Монашество – это большая тема, которая заслуживает отдельного разговора. Это особый частный случай христианской жизни, особый путь, когда человек хочет служить Богу и ближним, полностью отдав все, отказавшись от семьи, имущества и даже от собственной воли. Имеет ли это будущее в России? Наверное, имеет, мне это трудно сказать. Во всяком случае, протестантские церкви, отказавшись от монашества, все-таки потом к нему вернулись, и сейчас есть протестантские общины такого типа, например, во Франции – Тэзе.
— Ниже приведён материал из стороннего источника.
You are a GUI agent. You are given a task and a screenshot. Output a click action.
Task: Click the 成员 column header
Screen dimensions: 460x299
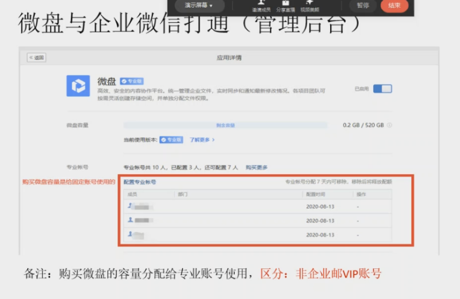(132, 194)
Это неверно. Вы просто не знаете. Монастырь – это тоже часть нашего общества, и там живут люди, и у них тоже есть свои страсти, свои обиды, свои ревности, свои сложности. Только все это в микросоциуме. Управлять монастырем довольно трудно, об этом вам скажет любой глава или наместник монастыря. И искушения там еще сильнее, чем в миру. Почему? Потому что человек, отрекшийся от чего-то в мире, искушаем гордыней больше, чем в миру. Ему кажется, что раз он отказался от мирского, то он лучше других, а на самом деле это не так. В общем, это совсем не такая легкая дорога, как вам кажется. Иначе бы Христос сделал монастырь образцом, но Он же не создал монастырей. Монастыри появились лишь через триста лет после евангельских событий.
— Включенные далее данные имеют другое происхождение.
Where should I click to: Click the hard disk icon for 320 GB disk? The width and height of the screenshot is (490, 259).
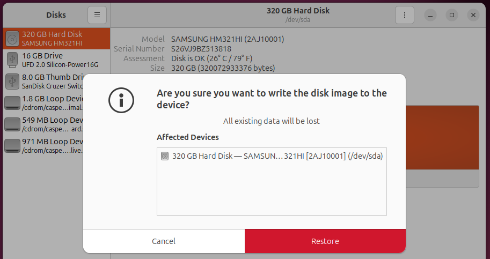click(12, 38)
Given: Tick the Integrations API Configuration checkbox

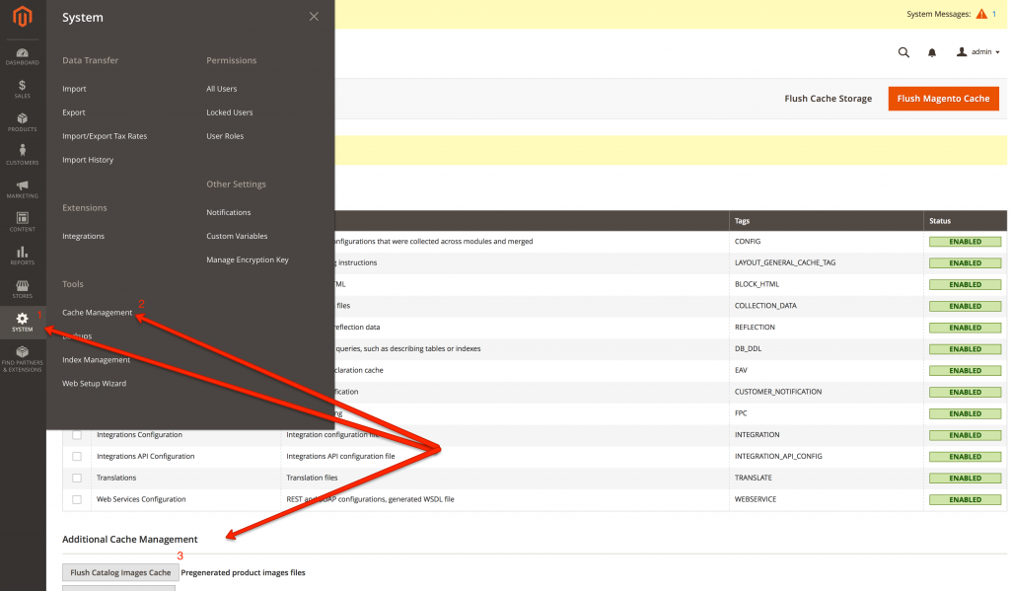Looking at the screenshot, I should click(77, 457).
Нестяжатели и иосифляне – это два понимания христианства в древней Руси. Но я бы сказал, что это немножко уже: это два понимания монашества и церковного устроения. Нестяжатели считали, что монашество должно быть свободно от имущества, оно выбрало особый путь и поэтому не должно связывать себя, обременять крестьянами, землями, собственностью. Избрав нищету, монахи должны действительно жить в нищете.